The FDA's new policy, expected to be approved later this year, changes the classification of painkillers containing hydrocodone to Schedule II from Schedule III drugs, making them harder to obtain. The drugs include Vicodin, which statistics show has been among the most widely abused painkillers on Long Island and across the country.

"This long overdue action on the part of FDA will provide a national standard and stop folks from traveling to neighboring states that haven't been as progressive" as New York, said Dr. Jeffrey Reynolds, executive director of the Long Island Council on Alcoholism and Drug Dependence. "To be frank, had the FDA acted on this sooner, Vicodin would not have become the drug du jour and perhaps addiction levels would be lower."

Hydrocodone-based pain pills are among the most commonly prescribed prescription drugs in the United States, with roughly 131 million prescriptions being written for an estimated 47 million Americans in 2011 alone, government data shows. The drugs are prescribed for a range of maladies, from tooth extractions to arthritis.

The reclassification is expected to be approved by the U.S. Department of Health and Human Services and formally adopted by the Drug Enforcement Administration. The change could take effect next year.

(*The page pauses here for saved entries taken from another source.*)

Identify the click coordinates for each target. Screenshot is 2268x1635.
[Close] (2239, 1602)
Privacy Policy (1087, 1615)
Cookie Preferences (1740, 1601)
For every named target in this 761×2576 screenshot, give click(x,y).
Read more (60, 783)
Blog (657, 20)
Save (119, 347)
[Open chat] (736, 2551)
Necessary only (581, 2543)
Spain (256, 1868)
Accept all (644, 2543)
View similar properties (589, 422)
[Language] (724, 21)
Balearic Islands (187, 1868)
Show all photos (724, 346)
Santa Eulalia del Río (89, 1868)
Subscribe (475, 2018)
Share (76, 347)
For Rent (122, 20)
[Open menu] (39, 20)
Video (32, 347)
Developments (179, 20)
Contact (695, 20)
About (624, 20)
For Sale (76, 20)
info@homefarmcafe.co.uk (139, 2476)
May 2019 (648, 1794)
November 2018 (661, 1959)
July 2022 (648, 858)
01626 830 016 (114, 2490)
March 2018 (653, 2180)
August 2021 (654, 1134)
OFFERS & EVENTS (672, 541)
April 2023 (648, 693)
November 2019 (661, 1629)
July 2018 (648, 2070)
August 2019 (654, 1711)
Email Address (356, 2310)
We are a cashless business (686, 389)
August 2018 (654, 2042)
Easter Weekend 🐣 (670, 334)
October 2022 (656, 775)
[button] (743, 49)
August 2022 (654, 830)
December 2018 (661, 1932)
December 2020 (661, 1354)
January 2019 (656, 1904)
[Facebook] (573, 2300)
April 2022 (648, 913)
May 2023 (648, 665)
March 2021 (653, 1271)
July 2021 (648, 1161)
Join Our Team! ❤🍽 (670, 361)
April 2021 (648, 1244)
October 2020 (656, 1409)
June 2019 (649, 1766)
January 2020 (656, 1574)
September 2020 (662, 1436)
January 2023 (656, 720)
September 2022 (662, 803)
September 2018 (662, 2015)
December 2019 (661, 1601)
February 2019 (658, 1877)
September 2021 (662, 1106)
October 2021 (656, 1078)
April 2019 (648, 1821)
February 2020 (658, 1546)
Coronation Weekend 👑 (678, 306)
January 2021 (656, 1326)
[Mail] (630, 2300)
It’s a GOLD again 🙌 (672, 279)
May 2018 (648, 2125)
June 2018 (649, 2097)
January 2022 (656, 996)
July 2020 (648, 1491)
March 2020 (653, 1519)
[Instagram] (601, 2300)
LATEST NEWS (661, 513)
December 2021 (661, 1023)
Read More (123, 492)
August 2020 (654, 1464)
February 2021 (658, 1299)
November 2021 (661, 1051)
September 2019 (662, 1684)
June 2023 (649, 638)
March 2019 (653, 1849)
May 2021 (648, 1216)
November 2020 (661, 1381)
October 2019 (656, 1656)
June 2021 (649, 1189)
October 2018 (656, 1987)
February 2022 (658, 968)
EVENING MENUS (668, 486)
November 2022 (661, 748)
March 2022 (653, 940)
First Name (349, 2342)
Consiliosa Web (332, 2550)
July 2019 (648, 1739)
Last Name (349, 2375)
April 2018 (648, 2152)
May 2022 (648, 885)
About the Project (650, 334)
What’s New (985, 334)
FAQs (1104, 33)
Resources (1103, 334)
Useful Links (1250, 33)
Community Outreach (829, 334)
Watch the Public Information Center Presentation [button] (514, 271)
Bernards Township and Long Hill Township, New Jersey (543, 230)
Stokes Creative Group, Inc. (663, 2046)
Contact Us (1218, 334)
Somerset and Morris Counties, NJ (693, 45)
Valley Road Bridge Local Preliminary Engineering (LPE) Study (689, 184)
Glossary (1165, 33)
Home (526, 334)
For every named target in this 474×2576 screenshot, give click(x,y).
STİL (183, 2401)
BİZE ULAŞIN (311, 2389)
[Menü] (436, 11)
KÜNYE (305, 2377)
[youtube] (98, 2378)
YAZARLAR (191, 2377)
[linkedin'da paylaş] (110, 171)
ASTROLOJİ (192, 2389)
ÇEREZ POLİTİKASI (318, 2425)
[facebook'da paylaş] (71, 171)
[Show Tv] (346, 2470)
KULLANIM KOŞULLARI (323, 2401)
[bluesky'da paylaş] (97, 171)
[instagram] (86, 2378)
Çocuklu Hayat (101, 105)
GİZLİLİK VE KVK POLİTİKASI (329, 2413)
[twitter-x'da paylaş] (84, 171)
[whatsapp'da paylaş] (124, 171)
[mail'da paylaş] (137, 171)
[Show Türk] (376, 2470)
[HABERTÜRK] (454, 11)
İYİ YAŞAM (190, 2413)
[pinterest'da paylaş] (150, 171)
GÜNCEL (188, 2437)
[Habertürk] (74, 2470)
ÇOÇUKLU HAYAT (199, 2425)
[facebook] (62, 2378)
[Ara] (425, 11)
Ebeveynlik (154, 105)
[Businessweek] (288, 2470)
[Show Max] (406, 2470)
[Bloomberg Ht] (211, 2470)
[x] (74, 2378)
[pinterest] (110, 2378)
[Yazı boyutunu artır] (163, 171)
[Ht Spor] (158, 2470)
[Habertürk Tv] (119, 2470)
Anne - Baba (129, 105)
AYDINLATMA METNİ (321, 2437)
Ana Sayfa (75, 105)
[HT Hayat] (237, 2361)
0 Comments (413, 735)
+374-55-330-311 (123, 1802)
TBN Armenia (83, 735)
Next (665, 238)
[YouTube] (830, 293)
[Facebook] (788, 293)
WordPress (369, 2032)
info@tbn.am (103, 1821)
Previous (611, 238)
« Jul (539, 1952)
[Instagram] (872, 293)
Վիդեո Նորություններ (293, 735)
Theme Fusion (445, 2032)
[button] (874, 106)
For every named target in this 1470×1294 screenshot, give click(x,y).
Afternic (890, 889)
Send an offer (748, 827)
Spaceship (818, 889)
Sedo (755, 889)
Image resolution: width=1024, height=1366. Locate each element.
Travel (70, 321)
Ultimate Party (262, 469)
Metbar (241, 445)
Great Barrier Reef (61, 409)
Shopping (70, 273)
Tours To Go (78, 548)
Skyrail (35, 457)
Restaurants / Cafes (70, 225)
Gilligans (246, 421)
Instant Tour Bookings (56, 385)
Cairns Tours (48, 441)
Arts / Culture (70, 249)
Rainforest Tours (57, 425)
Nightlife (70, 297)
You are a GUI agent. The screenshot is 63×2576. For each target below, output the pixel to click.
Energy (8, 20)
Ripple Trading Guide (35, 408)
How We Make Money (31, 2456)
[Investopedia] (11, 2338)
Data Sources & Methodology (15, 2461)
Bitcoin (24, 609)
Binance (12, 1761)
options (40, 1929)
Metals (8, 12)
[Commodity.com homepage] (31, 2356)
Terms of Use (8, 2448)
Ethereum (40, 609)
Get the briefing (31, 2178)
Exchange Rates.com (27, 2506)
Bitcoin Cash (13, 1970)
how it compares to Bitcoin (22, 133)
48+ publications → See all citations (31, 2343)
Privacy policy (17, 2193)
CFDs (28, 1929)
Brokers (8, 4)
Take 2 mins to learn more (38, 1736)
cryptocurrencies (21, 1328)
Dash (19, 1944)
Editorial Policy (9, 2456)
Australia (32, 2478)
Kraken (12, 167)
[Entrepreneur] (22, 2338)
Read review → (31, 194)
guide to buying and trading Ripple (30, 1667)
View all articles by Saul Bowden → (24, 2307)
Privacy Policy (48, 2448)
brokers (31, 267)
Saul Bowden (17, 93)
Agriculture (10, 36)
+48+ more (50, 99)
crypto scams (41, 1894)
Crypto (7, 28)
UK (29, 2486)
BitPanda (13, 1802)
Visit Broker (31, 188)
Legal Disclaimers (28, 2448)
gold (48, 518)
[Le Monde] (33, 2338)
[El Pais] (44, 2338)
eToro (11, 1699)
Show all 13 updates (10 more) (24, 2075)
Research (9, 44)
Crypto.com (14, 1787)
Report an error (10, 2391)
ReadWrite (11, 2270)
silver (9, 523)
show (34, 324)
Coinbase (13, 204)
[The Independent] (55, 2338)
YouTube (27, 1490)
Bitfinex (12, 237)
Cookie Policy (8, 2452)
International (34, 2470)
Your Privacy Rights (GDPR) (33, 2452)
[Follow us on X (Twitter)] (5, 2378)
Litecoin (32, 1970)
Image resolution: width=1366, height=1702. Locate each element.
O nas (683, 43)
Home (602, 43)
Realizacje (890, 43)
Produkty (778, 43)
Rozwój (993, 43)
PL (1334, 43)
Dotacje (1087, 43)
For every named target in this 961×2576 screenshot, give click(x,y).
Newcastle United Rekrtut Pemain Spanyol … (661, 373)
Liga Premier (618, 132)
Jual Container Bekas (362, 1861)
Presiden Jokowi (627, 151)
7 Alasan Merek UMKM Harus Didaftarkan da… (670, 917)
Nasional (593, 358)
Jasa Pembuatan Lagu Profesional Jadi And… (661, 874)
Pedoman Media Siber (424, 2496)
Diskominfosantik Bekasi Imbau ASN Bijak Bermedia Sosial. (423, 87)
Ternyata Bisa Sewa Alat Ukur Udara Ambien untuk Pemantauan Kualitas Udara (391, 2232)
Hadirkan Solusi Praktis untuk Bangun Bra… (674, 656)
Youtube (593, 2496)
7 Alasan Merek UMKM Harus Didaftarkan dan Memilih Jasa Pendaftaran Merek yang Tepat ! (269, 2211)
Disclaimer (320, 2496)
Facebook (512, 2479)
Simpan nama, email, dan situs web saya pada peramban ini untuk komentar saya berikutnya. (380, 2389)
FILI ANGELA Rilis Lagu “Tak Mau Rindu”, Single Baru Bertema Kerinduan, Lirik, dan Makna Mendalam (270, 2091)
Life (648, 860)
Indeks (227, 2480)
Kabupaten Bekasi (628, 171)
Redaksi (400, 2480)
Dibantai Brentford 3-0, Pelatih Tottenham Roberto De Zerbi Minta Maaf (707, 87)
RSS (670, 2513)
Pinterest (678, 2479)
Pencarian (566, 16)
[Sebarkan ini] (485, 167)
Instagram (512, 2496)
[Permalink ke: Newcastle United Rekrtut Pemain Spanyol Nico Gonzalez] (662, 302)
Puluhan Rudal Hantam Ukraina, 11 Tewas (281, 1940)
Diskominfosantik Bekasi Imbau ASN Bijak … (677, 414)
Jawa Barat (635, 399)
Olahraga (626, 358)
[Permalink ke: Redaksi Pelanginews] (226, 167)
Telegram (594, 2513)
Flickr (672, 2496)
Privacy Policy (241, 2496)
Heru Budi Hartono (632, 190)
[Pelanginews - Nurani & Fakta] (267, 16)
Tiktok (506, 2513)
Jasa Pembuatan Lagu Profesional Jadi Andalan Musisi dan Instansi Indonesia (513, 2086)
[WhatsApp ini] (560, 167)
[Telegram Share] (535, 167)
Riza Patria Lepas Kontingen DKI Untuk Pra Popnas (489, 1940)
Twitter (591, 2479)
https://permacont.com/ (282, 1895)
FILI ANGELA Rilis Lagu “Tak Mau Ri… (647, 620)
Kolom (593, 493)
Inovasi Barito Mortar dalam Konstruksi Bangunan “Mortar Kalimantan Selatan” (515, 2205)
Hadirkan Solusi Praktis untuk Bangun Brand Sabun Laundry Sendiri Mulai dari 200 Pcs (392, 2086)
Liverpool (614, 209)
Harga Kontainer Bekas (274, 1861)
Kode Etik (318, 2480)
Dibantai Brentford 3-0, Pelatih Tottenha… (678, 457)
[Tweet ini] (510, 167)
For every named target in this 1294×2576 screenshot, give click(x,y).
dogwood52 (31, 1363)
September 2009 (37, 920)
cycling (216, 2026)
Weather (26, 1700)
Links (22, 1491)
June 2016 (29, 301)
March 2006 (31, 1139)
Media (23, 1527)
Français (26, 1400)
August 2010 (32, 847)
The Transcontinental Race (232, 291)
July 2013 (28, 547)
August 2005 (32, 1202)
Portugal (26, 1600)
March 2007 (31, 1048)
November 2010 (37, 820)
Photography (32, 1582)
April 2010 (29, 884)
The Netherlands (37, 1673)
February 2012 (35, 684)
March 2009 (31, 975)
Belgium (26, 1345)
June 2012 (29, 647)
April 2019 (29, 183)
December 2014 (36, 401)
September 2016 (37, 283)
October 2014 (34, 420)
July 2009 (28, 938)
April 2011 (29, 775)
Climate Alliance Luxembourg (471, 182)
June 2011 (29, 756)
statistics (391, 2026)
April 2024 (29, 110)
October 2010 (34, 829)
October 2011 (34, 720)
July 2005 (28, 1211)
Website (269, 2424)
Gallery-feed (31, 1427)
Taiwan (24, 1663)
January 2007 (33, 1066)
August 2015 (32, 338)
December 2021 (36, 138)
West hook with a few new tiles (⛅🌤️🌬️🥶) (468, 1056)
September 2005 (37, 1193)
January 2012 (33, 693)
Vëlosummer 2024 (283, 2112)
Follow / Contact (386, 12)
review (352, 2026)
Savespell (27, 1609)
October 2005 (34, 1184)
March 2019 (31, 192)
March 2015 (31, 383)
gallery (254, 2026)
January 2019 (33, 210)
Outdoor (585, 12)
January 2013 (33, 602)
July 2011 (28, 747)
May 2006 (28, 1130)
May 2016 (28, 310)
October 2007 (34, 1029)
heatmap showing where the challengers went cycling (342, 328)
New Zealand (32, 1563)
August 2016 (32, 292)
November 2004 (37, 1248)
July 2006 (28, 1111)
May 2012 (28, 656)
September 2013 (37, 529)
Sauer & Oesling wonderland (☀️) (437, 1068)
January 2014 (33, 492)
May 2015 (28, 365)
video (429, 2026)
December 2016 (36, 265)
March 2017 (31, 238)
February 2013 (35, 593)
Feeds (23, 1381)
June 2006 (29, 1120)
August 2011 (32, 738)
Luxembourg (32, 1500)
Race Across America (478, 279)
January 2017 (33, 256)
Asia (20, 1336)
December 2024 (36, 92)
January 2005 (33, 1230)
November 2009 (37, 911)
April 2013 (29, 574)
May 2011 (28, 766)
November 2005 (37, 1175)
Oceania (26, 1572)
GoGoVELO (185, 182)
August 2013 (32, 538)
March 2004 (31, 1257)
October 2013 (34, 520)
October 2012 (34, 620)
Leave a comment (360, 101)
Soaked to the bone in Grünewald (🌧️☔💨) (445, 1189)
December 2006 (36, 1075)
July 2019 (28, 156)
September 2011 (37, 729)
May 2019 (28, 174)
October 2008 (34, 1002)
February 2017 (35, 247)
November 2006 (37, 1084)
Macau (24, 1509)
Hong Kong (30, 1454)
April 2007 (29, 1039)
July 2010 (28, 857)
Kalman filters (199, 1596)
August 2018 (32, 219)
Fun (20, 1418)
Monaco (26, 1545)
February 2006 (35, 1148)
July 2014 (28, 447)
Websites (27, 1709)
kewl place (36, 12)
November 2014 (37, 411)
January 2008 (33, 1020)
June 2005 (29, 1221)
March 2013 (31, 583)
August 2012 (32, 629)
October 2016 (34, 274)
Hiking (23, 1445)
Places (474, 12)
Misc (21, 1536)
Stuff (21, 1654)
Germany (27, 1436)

The FDA reclassification would require patients to take prescriptions for hydrocodone-based pain pills to a pharmacy, where now they can have doctors call in a prescription. The new rules also allow for fewer refills before a patient must return to a doctor's office for a new prescription.

Current FDA rules allow patients to refill hydrocodone-based pain pills five times during any six-month period before they have to return to a doctor's office for a new prescription.

"Each day that passes means rising abuse, and even death, at the hands of hydrocodone-based drugs," said Sen. Charles Schumer (D-N.Y.), a proponent of the reclassification. "The FDA has made the wise choice in heeding my call and will tighten up control of one of the most highly-prescribed -- and abused -- drugs on the New York market."

Some pain-pill users say the new rules would create more obstacles for patients who legitimately need them. "This is another roadblock that makes it harder for people in pain, people who are not addicts, to get the drugs they need in order not to suffer," said Jeffrey Sperling, 64, a retired construction worker from Hauppauge who said he takes Vicodin for leg pain. "We pay the price for the people who abuse these drugs."